I love the work of Henry Moore, Yayoi Kusama, Alexander Calder, Henry Moore and my new favourite Tara Donovan. I admire how these artists have so much skill and are brilliantly able to navigate the art world.
I admire unrecognised artists and dear friends, they are so pure in their ideal beliefs of how the world works. I admire them greatly, their genius, and great creativity - which is often overlooked by collectors and galleries.
Santa Fe Society of Artists, is a professional organization of artists, who are my support network. This group allows artists to develop in a safe environment, and matures them so they can fly on their own. I have spent lots of precious spiritual time with Dean Howell, Robert Ash and Stephanie Eisenberg.
On role models
My uncle Rolf Berghoff, a master goldsmith in Hamburg is definitely role model for me. I loved hanging out at his workshop, in downtown Hamburg. He was a skilled perfectionist, a true master.
Then there is my ex-husband, a world class theoretical physicist and a very creative thinker. Although he is my ex-husband, he still supported me and inspired me. We had deep conversations about art, science, and living ones dream.
My dear friend, an exceptional fiber artist Kay Khan, is another role-model.

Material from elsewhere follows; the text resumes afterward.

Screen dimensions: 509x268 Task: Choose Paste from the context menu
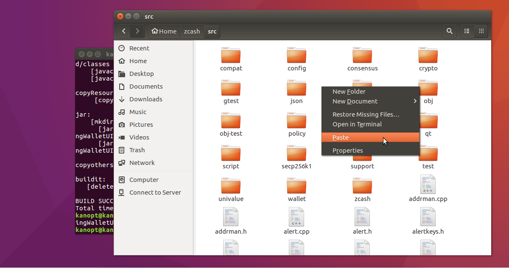tap(341, 137)
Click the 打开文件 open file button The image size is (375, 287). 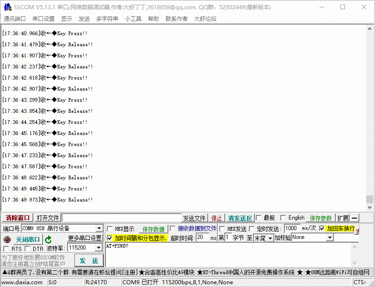point(48,218)
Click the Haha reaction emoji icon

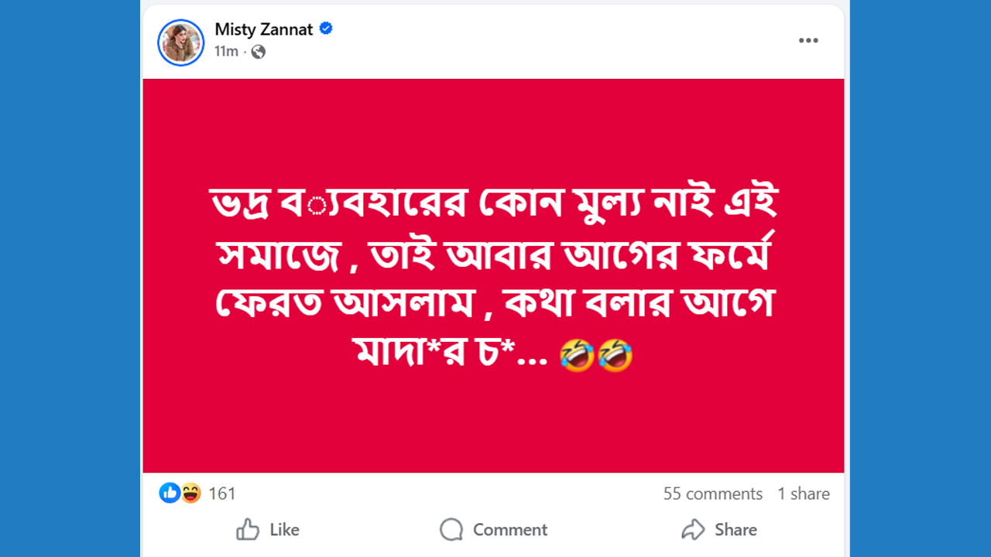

She is dedicated to her meticulous work. She is showing in museum collections world wide. Marianne Hornbuckle also is also on Artfinder, taught me the ropes!
I live in Santa Fe, New Mexico which is a hub for artists. By living in this amazing community and being immersed in its culture, I go to openings, follow peers successes and discover lots of invigorating new work. Philosophy, spirituality and camaraderie are necessary for an artist. We can’t be isolated and create in a vacuum.
There was a really pivotal moment in my life; It happened whilst dealing with an attorney, and not a friendly one in an unpleasant scenario. After my divorce, I was asked if I was seeking employment and answered by insisting I was an artist. I was told that being an artist was a lifestyle choice, not a profession. I disagreed with him, and consequently did not receive alimony after almost 20 years.
This experience formed me! It also made it very clear that I knew who I was, and needed to be. You can only respect yourself as an artist if you adhere to being a professional. Anyone can create or sell a few works. What differentiates the amateur from the professional is the attitude towards one’s profession.
I had heard about Artfinder a few times, so I signed up last December. In January 2016, I had so many commissions to finish, that I couldn’t even sleep!
On the future
Right now, I am taking a break from exhibitions and art shows. Health first! I will show my work in the future and have had invites to travel to London. I would love to be represented by a gallery in the UK, and I am currently represented by Galleries in Denmark, Belgium, France, Canada and the US.
My ambitions for the future are to focus on larger, life-size work. A 3/4 life-size family of four, is at the foundry right now! I am anxious to see it finished. Larger public projects and commissions are some of my goals for the next few years.
Do you have any advice for other artists?
Be professional and live your dream. Work, work, work, there is no shortcut! When creative blocks arise, work through them, rather than procrastinating or seeking help elsewhere. Never say “starving artist” about yourself, you run the risk of believing it and it manifesting.